Python - Scipy: Multivariate_normal - Select The Right Subsets Of Input

- 1 answer

Any help that pushes me towards the right solution is greatly appreciated...

I am trying to do a classification in two steps:

1.) Calculate mu, sigma, and pi on the training set. 2.) Create a test routine, that takes

- mu, sigma, pi
- an array of Feature IDs
- testx and testy.

Part 1.) works.

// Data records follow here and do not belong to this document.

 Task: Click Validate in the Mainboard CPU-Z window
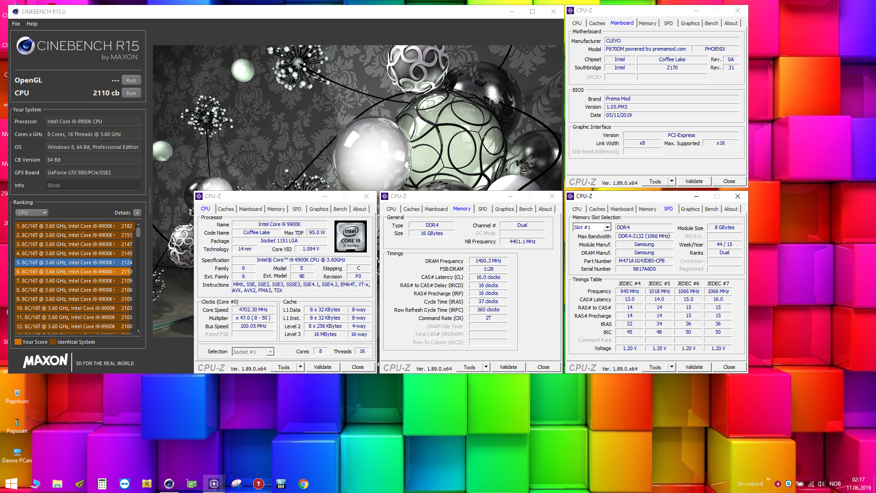click(694, 181)
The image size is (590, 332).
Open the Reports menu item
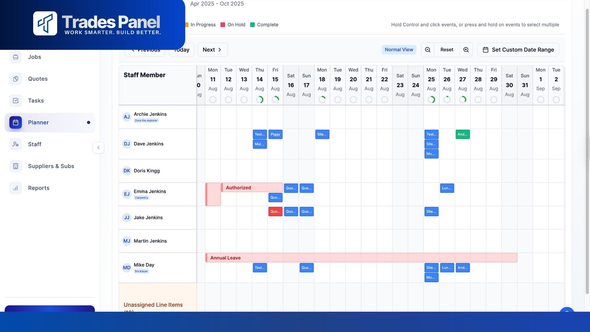click(39, 188)
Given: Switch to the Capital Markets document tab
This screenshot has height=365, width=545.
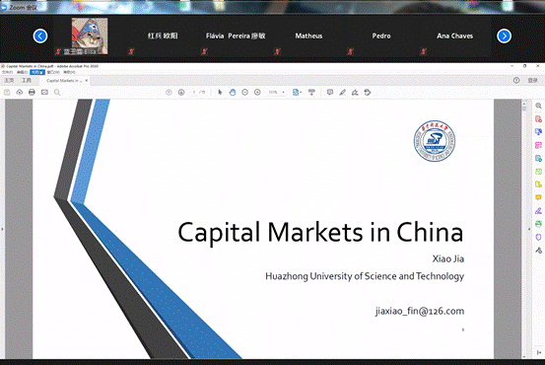Looking at the screenshot, I should point(64,81).
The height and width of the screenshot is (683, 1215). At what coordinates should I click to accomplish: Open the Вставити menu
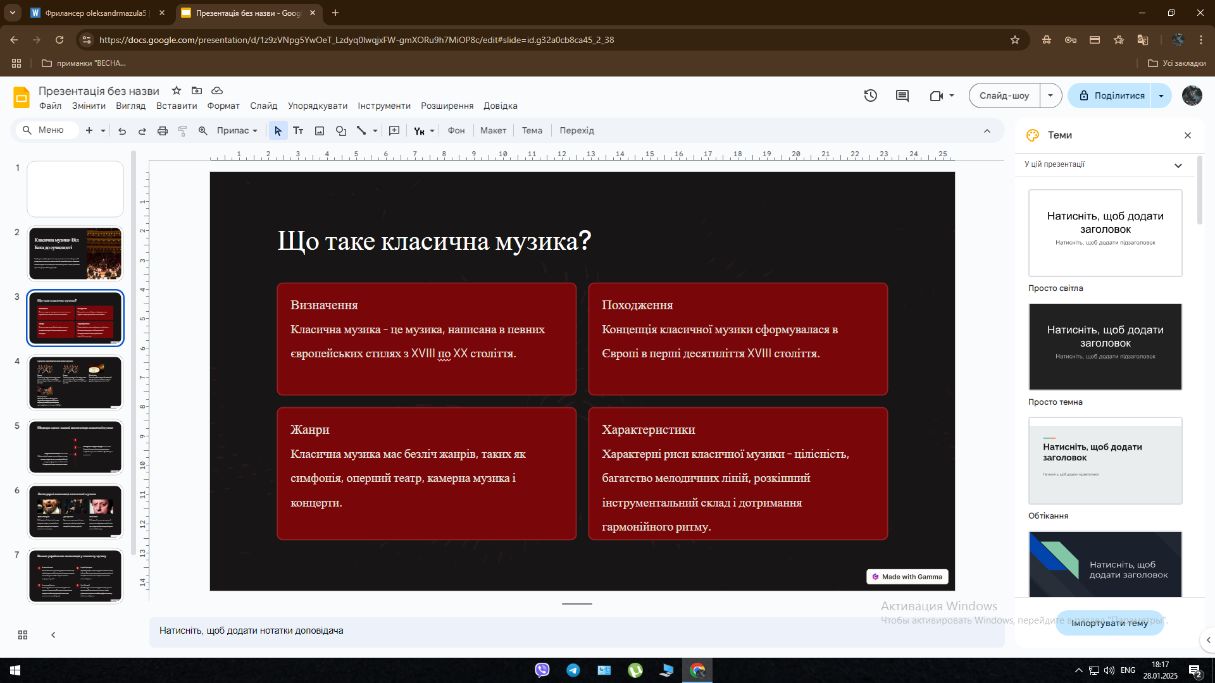[x=177, y=106]
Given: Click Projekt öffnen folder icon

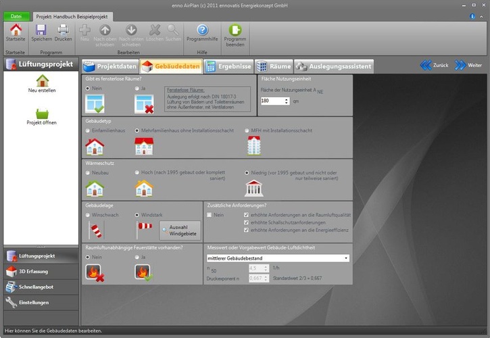Looking at the screenshot, I should tap(42, 114).
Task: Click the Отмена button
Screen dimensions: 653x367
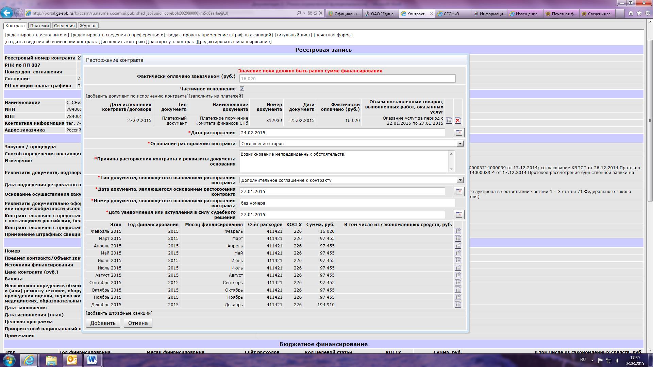Action: [138, 323]
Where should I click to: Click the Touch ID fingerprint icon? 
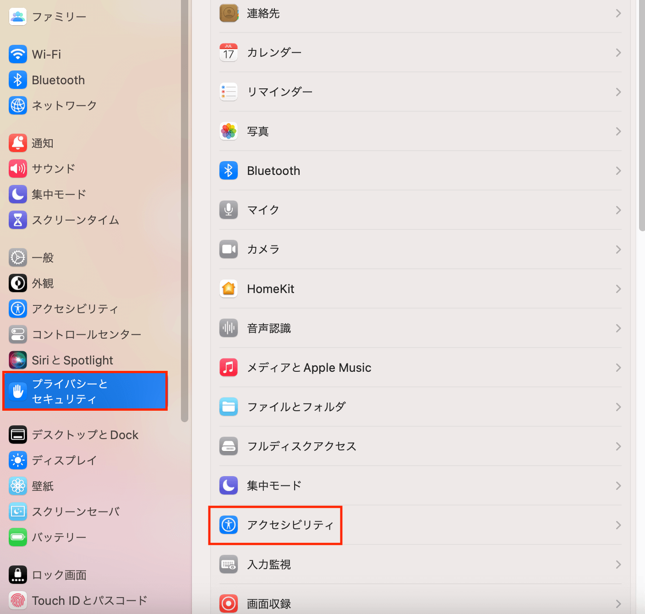18,600
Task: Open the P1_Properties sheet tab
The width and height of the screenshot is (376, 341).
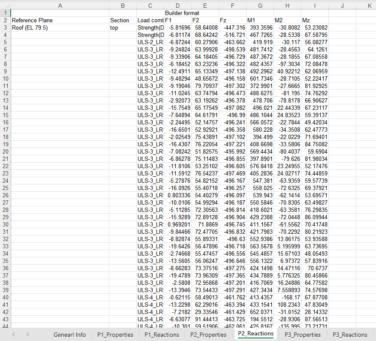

It returns - mu # shape 4,13 - sigma # shape 4,13,13 - pi # shape 4,

def fit_generative_model(x,y):
    k = 3  # labels 1,2,...,k
    d = (x.shape)[1]  # number of features
    mu = np.zeros((k+1,d))
    sigma = np.zeros((k+1,d,d))
    pi = np.zeros(k+1)
    for label in range(1,k+1):
        indices = (y == label)
        mu[label] = np.mean(x[indices,:], axis=0)
        sigma[label] = np.cov(x[indices,:], rowvar=0, bias=1)
        pi[label] = float(sum(indices))/float(len(y))
    return mu, sigma, pi

Part 2.) does not work, as I seem to be unable to select the right subsets of mu and sigma

def test_model(mu, sigma, pi, features, tx, ty):
    mu, sigma, pi = fit_generative_model(trainx,trainy)
    # set the variables
    k = 3 # Labels 1,2,...,k
    nt = len(testy)
    score = np.zeros((nt,k+1))
    covar = sigma
    for i in range(0,nt):
        for label in range(1,k+1):
            score[i,label] = np.log(pi[label]) + \
            multivariate_normal.logpdf(testx[i,features], mean=mu[label,:], cov=covar[label,:,:])
    predictions = np.argmax(score[:,1:4], axis=1) + 1

    errors = np.sum(predictions != testy)

return errors

It should return the number of mistakes made by the generative model on the test data when restricted to the specified features.



Try this. It should work.

mean=mu[label,features], cov=covar[label,features,features]